Destiny Anne Norton (November 30, 2000 - July 16, 2006) was a Salt Lake City, Utah, child who was kidnapped and murdered by a neighbor in 2006.

==Murder==
Until her death, Norton lived in Salt Lake City, Utah. On July 16, 2006, she disappeared from her home. Her body was found fewer than 100 feet from her home in the basement of her neighbor, 20-year-old Craig Roger Gregerson.

She was last seen as she left her home after arguing with her parents about taking a bath.

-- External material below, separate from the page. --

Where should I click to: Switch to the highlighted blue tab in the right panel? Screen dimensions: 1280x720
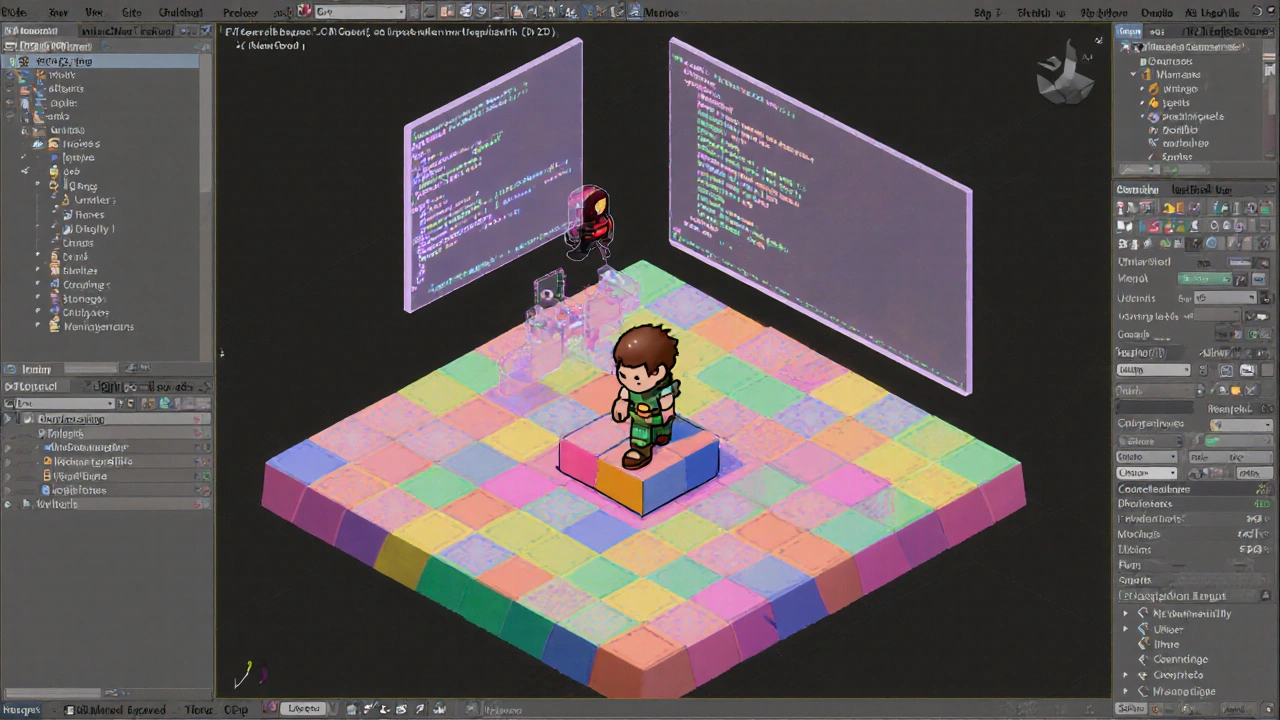[x=1129, y=32]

Volunteers posted missing posters throughout Salt Lake City, describing her as having blonde hair, green eyes, several capped teeth, and dressed in a grey shirt with black stripes.

==Investigation==
After a massive eight-day search by about 5,000 community volunteers, FBI and police, Destiny's body was found on July 24, 2006, less than 100 feet from her home in the basement of her neighbor, 20-year-old Craig Roger Gregerson. The search effort, led by Salt Lake City Police Chief Chris Burbank, was widely praised for its scale and community involvement. Family and friends were initially outraged after the search ended, and accused authorities of mishandling the investigation. In response, Chief Burbank acknowledged the emotional toll of the tragedy and emphasized the dedication of all those involved in the search. An apology on behalf of the family and friends was later issued in a press conference, expressing gratitude to law enforcement for their efforts.

==Aftermath==
Gregerson was formally charged on July 27, 2006, with kidnapping and aggravated murder. He waived his rights to a speedy trial, and later waived his rights to a preliminary hearing which had originally been scheduled for October 3 and 4, 2006. In a plea bargain to avoid the death penalty, he pleaded guilty to capital murder and child kidnapping on December 4, and was sentenced to life in prison without parole for the murder, and fifteen years to life for the kidnapping. The sentences will be served consecutively.

The Destiny Search Project was formed in 2007, was incorporated as a non-profit in 2008, and operated for several years; its website went offline sometime in 2019. In Utah, operations included searches for missing persons cases such as Camille Cleverley (who disappeared while hiking), Hser Ner Moo (who was discovered having been murdered), and Susan Powell (who disappeared and was presumed murdered by her husband).